> [Document text]

As we pass the quarter mark of the NHL's 2008-2009 campaign, the Boston Bruins stand out as the biggest surprise in the East.
Standing tall above the rest, two points ahead of the New York Rangers with two games in hand (and more importantly six points above archrival Canadiens), Claude Julien's fore-checking Killer B's can no longer be overlooked.
Grounded by Tim Thomas' sporadic-sprawl-style net-minding, the Bruins have brought a resurgence of faith to the Hub of Hockey.
And while no one is booking the duck boats for a late spring tickertape parade just yet, there's no denying that the seed of hope has been planted in the minds of all die-hard fans who have suffered through the years of disappointment dating back to before the lockout...of 1994.
Ten games into November and still undefeated in regulation, the Bruins have a reason to be confident in their abilities. Offensive weapons Savard, Sturm, Kessel, Bergeron, and Ryder are assisted by the youth movement on Causeway Street.
The peach-fuzz powerhouse of Lucic, Krejci, and Wheeler can't help but make Bruins fans feel confident about the team's future. The blue-line bruisers, led by Chara, Ward, Wideman, and Ference, have been huge factors in helping the Bruins surrender the least amount of goals against in the league.

> [Exercise instructions]
a – List every player the Bruins article names as one of the team's offensive weapons.
b – Write the next part of the Bruins article, continuing after its last sentence.
The material after the Bruins article has nothing to do with this work.

> [Material provided]

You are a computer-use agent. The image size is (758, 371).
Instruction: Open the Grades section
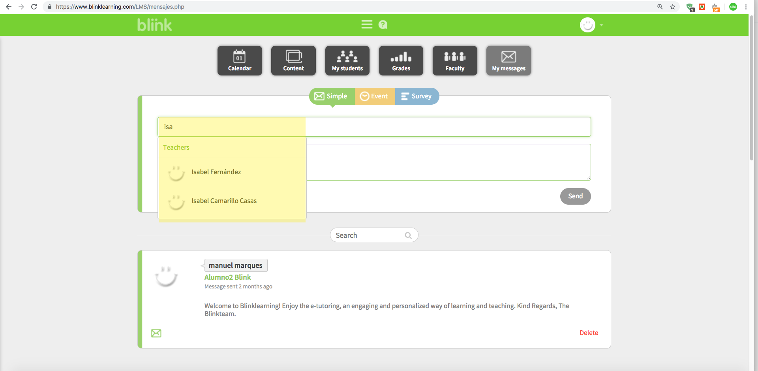401,60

> [Results of the tasks]
a – Savard, Sturm, Kessel, Bergeron, Ryder

b –
Throw in a few sheriffs (Thornton, Hnidy) and veterans (Axelsson, Kobasew), and you have what appears to be a winning formula.
After years of turmoil, trust is finally being reestablished between management and the fans.
General Manager Peter Chiarelli's best (and boldest) move occurred in the 2007 season. He opted to forego a late-season rental of hot-shot Hossa in favor of a team chemistry that rivals any locker room in major sports. And with Vice President Cam Neely overlooking the development of this club, fans have a reason to trust again.
Spoken at a whisper if spoken at all, fans are quietly making their Stanley Cup predictions. Truly all that can be said is that although there may be rough patches, injuries, and doubts, if the Boston Bruins continue to play this style of hockey—with as much control and conviction that the hockey world has witnessed thus far—the Cup drought in Beantown may be coming to an abrupt end.